# [Items listed in a dataset]
- - - - - - -
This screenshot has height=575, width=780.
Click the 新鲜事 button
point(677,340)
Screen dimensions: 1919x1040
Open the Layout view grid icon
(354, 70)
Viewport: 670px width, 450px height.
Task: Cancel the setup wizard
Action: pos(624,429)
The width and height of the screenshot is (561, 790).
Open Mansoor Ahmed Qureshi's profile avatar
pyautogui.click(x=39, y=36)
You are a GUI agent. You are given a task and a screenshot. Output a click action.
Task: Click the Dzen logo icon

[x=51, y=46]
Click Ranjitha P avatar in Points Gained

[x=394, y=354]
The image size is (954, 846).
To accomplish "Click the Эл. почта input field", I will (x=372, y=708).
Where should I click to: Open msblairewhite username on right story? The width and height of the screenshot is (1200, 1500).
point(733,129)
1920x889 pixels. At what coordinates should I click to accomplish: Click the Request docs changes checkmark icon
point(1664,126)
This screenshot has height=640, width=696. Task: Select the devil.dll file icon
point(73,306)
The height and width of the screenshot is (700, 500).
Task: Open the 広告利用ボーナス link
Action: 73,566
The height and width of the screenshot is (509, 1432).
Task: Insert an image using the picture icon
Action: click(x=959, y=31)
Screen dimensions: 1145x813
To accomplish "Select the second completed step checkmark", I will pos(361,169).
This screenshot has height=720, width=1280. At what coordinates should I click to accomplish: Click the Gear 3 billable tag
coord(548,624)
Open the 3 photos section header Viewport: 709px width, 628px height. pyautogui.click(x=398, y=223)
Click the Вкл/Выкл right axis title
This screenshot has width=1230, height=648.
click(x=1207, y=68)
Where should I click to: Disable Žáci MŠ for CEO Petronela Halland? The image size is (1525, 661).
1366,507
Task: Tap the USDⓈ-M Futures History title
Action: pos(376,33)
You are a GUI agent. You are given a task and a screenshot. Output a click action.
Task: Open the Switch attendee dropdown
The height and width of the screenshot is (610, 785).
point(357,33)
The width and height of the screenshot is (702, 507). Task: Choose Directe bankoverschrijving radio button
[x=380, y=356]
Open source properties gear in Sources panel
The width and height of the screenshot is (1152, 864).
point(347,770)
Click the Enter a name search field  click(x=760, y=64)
- - - - - - -
# [To do]
Copy the entries word for word.

# [Answer box]
This screenshot has height=575, width=780.
Click the 新鲜事 button
point(677,340)
Screen dimensions: 1919x1040
Open the Layout view grid icon
(354, 70)
Viewport: 670px width, 450px height.
Task: Cancel the setup wizard
Action: pos(624,429)
The width and height of the screenshot is (561, 790).
Open Mansoor Ahmed Qureshi's profile avatar
pyautogui.click(x=39, y=36)
You are a GUI agent. You are given a task and a screenshot. Output a click action.
Task: Click the Dzen logo icon

[x=51, y=46]
Click Ranjitha P avatar in Points Gained

[x=394, y=354]
The image size is (954, 846).
To accomplish "Click the Эл. почта input field", I will (x=372, y=708).
Where should I click to: Open msblairewhite username on right story? The width and height of the screenshot is (1200, 1500).
point(733,129)
1920x889 pixels. At what coordinates should I click to accomplish: Click the Request docs changes checkmark icon
point(1664,126)
This screenshot has height=640, width=696. Task: Select the devil.dll file icon
point(73,306)
The height and width of the screenshot is (700, 500).
Task: Open the 広告利用ボーナス link
Action: 73,566
The height and width of the screenshot is (509, 1432).
Task: Insert an image using the picture icon
Action: click(x=959, y=31)
Screen dimensions: 1145x813
To accomplish "Select the second completed step checkmark", I will pos(361,169).
This screenshot has height=720, width=1280. At what coordinates should I click to accomplish: Click the Gear 3 billable tag
coord(548,624)
Open the 3 photos section header Viewport: 709px width, 628px height. pyautogui.click(x=398, y=223)
Click the Вкл/Выкл right axis title
This screenshot has width=1230, height=648.
click(x=1207, y=68)
Where should I click to: Disable Žáci MŠ for CEO Petronela Halland? The image size is (1525, 661).
1366,507
Task: Tap the USDⓈ-M Futures History title
Action: pos(376,33)
You are a GUI agent. You are given a task and a screenshot. Output a click action.
Task: Open the Switch attendee dropdown
The height and width of the screenshot is (610, 785).
point(357,33)
The width and height of the screenshot is (702, 507). Task: Choose Directe bankoverschrijving radio button
[x=380, y=356]
Open source properties gear in Sources panel
The width and height of the screenshot is (1152, 864).
point(347,770)
Click the Enter a name search field  click(x=760, y=64)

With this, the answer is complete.